Palermo, 26 ottobre – Per i magistrati della Procura di Palermo sarebbe “socialmente pericoloso” a causa dei suoi rapporti con alcuni esponenti di Cosa nostra. Sono numerose inchieste che hanno visto coinvolto Dina negli ultimi anni, ma è sempre riuscito ad uscirsene pulito o quasi, ricordiamo infatti l’inchiesta che lo ha visto finire anche se per 24 ore agli arresti domiciliari per corruzione elettorale. Tutte le inchieste che lo hanno visto coinvolto però non sono state mai archiviate e sulla base di una grossa quantità di prove i pubblici ministeri del “gruppo misure di prevenzione” coordinato dal procuratore aggiunto Dino Petralia hanno chiesto l’applicazione delle misure di prevenzione personali nei confronti di Nino Dina, oggi parlamentare dell’ARS iscritto al Gruppo misto. A riportare la notizia è Repubblica Palermo.
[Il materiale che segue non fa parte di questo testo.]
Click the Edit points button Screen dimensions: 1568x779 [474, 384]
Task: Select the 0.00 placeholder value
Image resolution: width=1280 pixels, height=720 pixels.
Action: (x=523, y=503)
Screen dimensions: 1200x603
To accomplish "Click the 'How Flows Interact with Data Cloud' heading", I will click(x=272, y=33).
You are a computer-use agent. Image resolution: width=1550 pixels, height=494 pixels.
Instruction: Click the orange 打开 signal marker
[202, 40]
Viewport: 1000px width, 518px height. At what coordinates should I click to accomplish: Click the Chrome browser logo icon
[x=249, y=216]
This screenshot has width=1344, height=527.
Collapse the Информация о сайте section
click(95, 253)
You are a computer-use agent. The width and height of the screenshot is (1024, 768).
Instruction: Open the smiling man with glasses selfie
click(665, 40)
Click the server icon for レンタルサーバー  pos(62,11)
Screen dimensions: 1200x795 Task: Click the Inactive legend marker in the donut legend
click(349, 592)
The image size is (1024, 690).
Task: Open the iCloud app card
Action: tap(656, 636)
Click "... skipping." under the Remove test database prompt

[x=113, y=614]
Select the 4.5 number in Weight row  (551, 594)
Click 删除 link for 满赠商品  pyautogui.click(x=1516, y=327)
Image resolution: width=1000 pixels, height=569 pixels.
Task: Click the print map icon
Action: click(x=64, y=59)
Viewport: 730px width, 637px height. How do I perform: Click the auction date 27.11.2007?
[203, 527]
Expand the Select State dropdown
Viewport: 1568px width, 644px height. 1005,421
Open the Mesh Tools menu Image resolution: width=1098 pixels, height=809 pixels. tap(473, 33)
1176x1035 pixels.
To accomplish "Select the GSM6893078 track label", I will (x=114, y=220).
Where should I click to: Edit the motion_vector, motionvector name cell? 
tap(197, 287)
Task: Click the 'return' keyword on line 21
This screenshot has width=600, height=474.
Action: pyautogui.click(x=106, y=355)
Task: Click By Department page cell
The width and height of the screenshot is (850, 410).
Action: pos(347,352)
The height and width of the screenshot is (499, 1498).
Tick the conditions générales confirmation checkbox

Alla sezione misure di prevenzione del tribunale, presieduta da Giacomo Montalbano, la Procura ha chiesto per Nino Dina la sorveglianza speciale e l’obbligo di soggiorno. La misura di prevenzione, qualora concessa, non consentirebbe allo stesso di proseguire il proprio mandato. L’udienza camerale in cui verrà discussa la richiesta dei pm è già stata fissata per il prossimo 20 dicembre.
Ci sarebbe un corposo dossier portato dai pm a sostegno della richiesta. Una lista di diverse indagini in cui, dal 2005 ad oggi, il nome di Dina è venuto fuori.
Il suo nome venne fatto nel 2005 dal pentito Nino Giuffrè che lo indicò come vicino alle cosche anche se queste dichiarazioni non ebbero seguito. Stessa sorte ebbe l’inchiesta per le “talpe” in Procura che poi avrebbe visto finire in carcere Cuffaro, dalle indagini venne fuori che nelle tasche di Dina viaggiava il famoso tariffario della Sanità che Cuffaro, allora presidente della Regione, avrebbe concordato con Michele Aiello assicurando al patron di Villa Santa Teresa gli enormi guadagni per prestazioni convenzionate pagate dalla Regione molto di più che nel resto d’Italia.
Ci che ha spinto la richiesta di misura di prevenzione a carico di Dina è però l’inchiesta, coordinata dal procuratore aggiunto Leonardo Agueci, dalla quale nel settembre 2014 vennero fuori 5 arresti all’interno delle cosche di Palazzo Adriano. Con esse Dina avrebbe intrattenuto rapporti e ricevuto sostegno elettorale.